The Piazza Rosa integration continues to be a key catalyst for growth as we accelerate tool finishing across our footprint. The Tenibac acquisition that was completed in August, looks to be an excellent cultural fit and we remain very excited about the added value that we now are able to bring to our automotive and non-automotive customers.
By bringing on Tenibac-Graphion, we gain access to a highly skilled workforce that will be essential to our rollout of new offerings in North America. Looking ahead, we continue to focus on capitalizing on robust automotive rollouts as well as leveraging our recent acquisitions and driving growth from laser, tool finishing and nickel shell technologies.
Please turn to Slide 19, Engineering Technologies. In line with our expectations, sales were up 2.6%. Aviation and energy sales growth were partially offset by softness in space sales due to contract timing on development programs in the manned segment of the market. Operating income was up 50.2%, and operating income margin of 8.5% showed improvement year-over-year in part due to a profitable core for the Enginetics' business as it realized improvements in operating efficiencies.
Going forward, we are focused on leveraging the investments we have made to support the upcoming aviation ramp, delivering on our growing backlog for critical engine parts and lip skins and capitalizing on the mounting demand we are seeing in customer production schedules in the energy and space markets. We continue to expect significant sales and margin improvement during the second half of our fiscal year.
Please turn to Slide 20, Electronics. Sales increased to 9.9% with double-digit growth in all regions and solid performance across several end markets. Operating income was up 24.4% and we reported a margin of 24.9%. At the end of the quarter, we completed the acquisition of Agile Magnetics, enhancing our ability to service the high-reliability, mission-critical, custom-designed magnetics market. Standex Electronics Japan continues to perform exceptionally well. And we delivered strong sales across the portfolio, including growth in relays, sensors, switches and magnetics.
Orders in backlog increased with backlog shippable within one year, up 24.8%. While we believe this is indicative of positive momentum going forward, some customers have indicated inventory corrections in their forecasts and we are monitoring this closely.
Looking ahead, we're focused on advancing the integration of Agile and Magnetics and capitalizing on new business opportunities in the funnel, which we anticipate will offset any potential inventory corrections or slowdown in the coming months.
And we continue to anticipate $13.5 million of capital investments in Electronics, including $5 million for a new plant and headquarters in Cincinnati.
Please turn to Slide 21, Hydraulics. The 9.9% sales increase in Hydraulics was driven by strength across all sectors, notably construction, housing and infrastructure. Orders and backlog were strong. Operating income decreased to 15.4% as profitability was impacted by material price increases, tariffs and machine downtime.
We remain optimistic about the future of this segment as we continue to leverage the strong market environment and pursue market tests to grow the business. New pack eject cylinders have been well received by customers and orders are on the rise.

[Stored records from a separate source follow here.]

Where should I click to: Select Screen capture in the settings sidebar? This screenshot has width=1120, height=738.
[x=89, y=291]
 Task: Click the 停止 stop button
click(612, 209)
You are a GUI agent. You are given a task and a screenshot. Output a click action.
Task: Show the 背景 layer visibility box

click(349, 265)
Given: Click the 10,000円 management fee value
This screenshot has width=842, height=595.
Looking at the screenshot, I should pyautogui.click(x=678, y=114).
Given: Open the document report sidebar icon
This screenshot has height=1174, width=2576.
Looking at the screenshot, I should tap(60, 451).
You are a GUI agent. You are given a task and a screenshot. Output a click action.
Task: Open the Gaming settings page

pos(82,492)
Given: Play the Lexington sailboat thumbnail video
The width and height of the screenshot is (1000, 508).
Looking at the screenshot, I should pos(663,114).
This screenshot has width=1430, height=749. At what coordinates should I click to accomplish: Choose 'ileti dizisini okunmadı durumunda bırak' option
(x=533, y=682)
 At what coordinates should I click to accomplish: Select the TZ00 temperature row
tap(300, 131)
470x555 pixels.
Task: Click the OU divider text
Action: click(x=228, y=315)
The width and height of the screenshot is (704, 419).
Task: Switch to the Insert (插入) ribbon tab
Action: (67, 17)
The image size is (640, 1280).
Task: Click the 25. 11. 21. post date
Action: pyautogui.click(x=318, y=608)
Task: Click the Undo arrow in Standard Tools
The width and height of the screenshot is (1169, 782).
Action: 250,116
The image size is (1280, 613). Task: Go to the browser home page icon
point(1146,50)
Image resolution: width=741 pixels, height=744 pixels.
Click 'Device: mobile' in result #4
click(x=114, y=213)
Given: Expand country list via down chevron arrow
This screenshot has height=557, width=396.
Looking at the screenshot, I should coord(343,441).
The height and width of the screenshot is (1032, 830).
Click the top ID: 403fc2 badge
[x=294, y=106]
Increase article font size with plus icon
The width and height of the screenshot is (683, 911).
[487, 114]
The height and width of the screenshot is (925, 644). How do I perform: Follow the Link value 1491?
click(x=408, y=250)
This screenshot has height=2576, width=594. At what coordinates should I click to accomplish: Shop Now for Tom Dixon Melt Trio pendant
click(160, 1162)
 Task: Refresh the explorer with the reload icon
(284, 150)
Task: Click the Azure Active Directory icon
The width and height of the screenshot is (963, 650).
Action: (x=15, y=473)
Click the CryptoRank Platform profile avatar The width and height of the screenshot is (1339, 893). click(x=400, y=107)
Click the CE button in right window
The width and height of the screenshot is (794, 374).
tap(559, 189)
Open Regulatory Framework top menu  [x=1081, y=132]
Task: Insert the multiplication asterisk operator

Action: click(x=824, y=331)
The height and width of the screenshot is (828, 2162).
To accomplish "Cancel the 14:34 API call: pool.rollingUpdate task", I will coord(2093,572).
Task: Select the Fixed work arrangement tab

We are closely monitoring OEM concerns about a potential slowdown in calendar 2019.
Before we go to questions, let me leave you with a few key thoughts as shown on slide 22. First, despite the market headwinds we faced in Food Service, we delivered top line growth of 2.1% in Q1, with very strong performances in Engraving, Electronics and Hydraulics and year-over-year growth by Engineering Technologies for the first time in several quarters.
Second, we made significant progress with our actions to deliver improved bottom line growth. Our efforts to improve the profitability of our legacy engine parts for aviation is now reading through and lifting margins in Engineering Technologies. We remain focused on margin improvements in Refrigeration and are committed to making further cost adjustments in that business to align with the softer market conditions.
Additionally, the announcement that we are seeking strategic alternatives for the Cooking Solutions group increases corporate margins.
Third, our recent acquisitions are performing well, and we're very excited about the 2 bolt-on acquisitions that we have completed during the quarter in Engraving and Electronics. At a corporate level, the cumulative impact of these 2 acquisitions, with the divestiture of Cooking, increases the EBITDA dollars and increases our margin rates. With the expectation of paying down debt with proceeds of the divestiture as well as the cash we are repatriating from overseas, we expect to improve our leverage ratio versus prior year, adding more dry powder to our balance sheet.
And finally, our growth laneways and acquisition pipelines remain robust. With a strong balance sheet, we remain well positioned to invest in the platforms where we see the greatest growth opportunities.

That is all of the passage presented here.